Граф Милорадович пожал плечами, вновь задумчиво дернул галстук.

– Суворов назначил, вот и стал.

– А это трудно?

– Не трудно, душа моя, а моторошно очень. Дел много, людей много, и все через меня. Александр Васильевич еще и вопросы каверзные задавать любил. Сижу как-то, сверяю, что на походе потеряли – коней, фураж, боеприпасы – а он, по обыкновению, вдруг как встанет передо мной, руки на груди сложил и вопрошает: «Знаешь ли ты, Миша, трех сестер?» Ну, я и ляпни с перепугу: «Знаю, ваше сиятельство!»

– Каких трех сестер? – робко перебила Любаня.

– Веру, Надежду, Любовь, – пояснил граф с улыбкой. – Это уж он мне сам рассказал, потому как сильно обрадовался. Молодец, говорит, Миша, ты русский, знаешь трех сестер. С ними правда, с ними Бог. С тем и ушел. А я остался дальше росписи от интендантов сводить друг с другом.

Николка захихикал.

– Любаня вот сидит. Верочка по нашему классу учится, подружка Кати. А Надежда…

– Николка, это же святотатство! – возмутилась Любаня, но граф Милорадович развеселился.

– Может, ты и прав, хотя вряд ли Суворов имел в виду именно это. Бог мой, Катя, вы здесь наконец-то? Я не хотел вас так безобразно пугать.

Катя смешалась, вскочила, пискнула что-то невнятное. Граф Милорадович встал тоже. Не слишком высокий, он все же оказался крепок и ростом на голову выше нее, не просто так в коридоре его фигура показалась огромной! Она беспомощно теребила юбку, опустив глаза и не зная, как отвечать. Милорадович вдруг заложил руки за спину и смешно изогнулся, наклоняясь, чтобы заглянуть ей в лицо.

– Глянь, сестрица – журавль! – озорно прошептал Николка, но вышло громко, на всю библиотеку, и обе девочки невольно хихикнули. Граф и правда напомнил Кате какую-то птицу, и взгляд его стал тоже птичий – круглый и озабоченный. Галстук у него был смят и ослаблен, и почему-то очень захотелось поправить.

– Простите меня, ваше сиятельство, за мою безобразную выходку, – вспомнила Катя слова Ежовой. – Вы были столь любезны, что…

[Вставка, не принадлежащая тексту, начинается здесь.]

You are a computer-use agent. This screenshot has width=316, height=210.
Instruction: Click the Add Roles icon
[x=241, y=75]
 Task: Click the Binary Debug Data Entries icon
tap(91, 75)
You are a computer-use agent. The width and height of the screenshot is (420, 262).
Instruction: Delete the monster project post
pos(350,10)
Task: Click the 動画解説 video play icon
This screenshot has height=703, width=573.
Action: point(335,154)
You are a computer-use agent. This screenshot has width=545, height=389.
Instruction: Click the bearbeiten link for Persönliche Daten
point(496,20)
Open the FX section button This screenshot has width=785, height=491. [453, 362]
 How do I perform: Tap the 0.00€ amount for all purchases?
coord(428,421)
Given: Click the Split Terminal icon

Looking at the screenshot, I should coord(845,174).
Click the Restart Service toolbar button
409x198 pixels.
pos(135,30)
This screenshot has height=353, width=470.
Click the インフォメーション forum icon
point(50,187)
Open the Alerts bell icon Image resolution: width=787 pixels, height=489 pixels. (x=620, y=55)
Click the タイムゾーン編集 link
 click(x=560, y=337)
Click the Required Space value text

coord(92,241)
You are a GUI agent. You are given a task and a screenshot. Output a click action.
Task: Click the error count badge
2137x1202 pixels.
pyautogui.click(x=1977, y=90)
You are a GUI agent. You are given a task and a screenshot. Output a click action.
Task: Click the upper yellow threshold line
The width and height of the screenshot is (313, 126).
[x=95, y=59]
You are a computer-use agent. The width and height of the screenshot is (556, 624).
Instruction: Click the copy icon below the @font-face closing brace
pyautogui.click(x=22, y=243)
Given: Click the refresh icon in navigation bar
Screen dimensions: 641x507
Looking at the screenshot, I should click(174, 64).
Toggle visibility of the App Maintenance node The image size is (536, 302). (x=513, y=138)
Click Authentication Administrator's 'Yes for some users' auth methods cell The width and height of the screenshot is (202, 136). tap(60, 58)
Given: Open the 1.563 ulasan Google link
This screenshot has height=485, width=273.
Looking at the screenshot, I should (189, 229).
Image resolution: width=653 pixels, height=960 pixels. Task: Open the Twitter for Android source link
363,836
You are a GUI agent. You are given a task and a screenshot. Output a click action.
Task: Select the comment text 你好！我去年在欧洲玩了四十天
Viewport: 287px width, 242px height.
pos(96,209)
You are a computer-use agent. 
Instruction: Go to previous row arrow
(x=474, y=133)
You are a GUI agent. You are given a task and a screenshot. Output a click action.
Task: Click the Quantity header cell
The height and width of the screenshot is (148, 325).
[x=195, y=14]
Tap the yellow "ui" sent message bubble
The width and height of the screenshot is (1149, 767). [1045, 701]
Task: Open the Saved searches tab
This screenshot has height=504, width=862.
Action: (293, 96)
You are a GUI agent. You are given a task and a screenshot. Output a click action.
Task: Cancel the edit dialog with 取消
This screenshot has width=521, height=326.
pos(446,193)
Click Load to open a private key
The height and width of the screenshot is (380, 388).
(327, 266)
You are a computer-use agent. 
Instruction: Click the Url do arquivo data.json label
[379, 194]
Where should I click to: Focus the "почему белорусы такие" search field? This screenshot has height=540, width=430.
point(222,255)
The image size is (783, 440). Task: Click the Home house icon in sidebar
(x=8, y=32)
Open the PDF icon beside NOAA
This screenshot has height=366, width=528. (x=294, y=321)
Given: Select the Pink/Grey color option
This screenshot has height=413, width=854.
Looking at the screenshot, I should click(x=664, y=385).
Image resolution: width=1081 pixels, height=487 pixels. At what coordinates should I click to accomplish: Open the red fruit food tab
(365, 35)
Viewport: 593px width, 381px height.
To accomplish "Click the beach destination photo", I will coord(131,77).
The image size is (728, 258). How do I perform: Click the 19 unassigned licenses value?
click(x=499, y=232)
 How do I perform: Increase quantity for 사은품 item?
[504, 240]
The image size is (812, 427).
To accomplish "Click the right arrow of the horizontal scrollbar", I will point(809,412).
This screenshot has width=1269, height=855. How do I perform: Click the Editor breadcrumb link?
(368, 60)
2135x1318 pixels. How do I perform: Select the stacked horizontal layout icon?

– Пощадите, душа моя! – шутливо взмолился Милорадович. – Вы так чудесно танцевали! И с моей стороны следовало предупредить о своем присутствии, – он протянул ей руки. – Помиримся?

Робея, Катя едва решилась дотронуться пальцами до теплых ладоней.

– Катя хорошо танцует, – сообщил Николка, озорничая и страшно картавя. – Она по нашему классу первая!

– Это у Дидло-то? Бог мой! Никак будущая прима?

Николка вздохнул, снова сжал в ладошке Георгиевский крест.

– А я на войну хочу. Хоть глазком на Италию глянуть.

Милорадович легонько пожал и сразу выпустил Катины руки.

– Для этого войны не надо, душа моя. Да и что – Италия? Вон на Катю посмотри, она лицом вылитая итальянка.

– Правда? – Николка даже со стула спрыгнул и подбежал к Кате, разглядывая ее с небывалым вниманием.

– Не балуй, – строго сказала ему раздосадованная Катя и добавила по праву старшей: – Лучше верни его сиятельству орден, еще забудешь.

– Tiens! Vous êtes là21! – воскликнул князь Шаховской, заглядывая в библиотеку. – А мы уж не знали, где искать вас, граф! А ну спать, сорванцы! – пригрозил он детям.

Николка брызнул в двери.

– А крест? – вскрикнула Катя. – Николка, верни!

– Оставьте, Катенька, – попросил Милорадович, смеясь. – Не иначе, пойдет ночью на нечисть охотиться, да что за беда? Поутру вернет.

Кате вновь показалось, что про охотничьи знаки он что-то им не договорил.

– Чтоб вернул, проследите, – велел девочкам князь Шаховской. – И ступайте тоже, мне нужно поговорить с господином графом.

Любаня с Катей присели, и граф в ответ вдруг почтительно склонил голову, точно они были взрослые барышни.

– Надеюсь увидеть вас в скором времени на сцене, mademoiselles22. Доброй ночи.

Князь Шаховской тем временем извлекал из-за книг пузатую коньячную бутыль.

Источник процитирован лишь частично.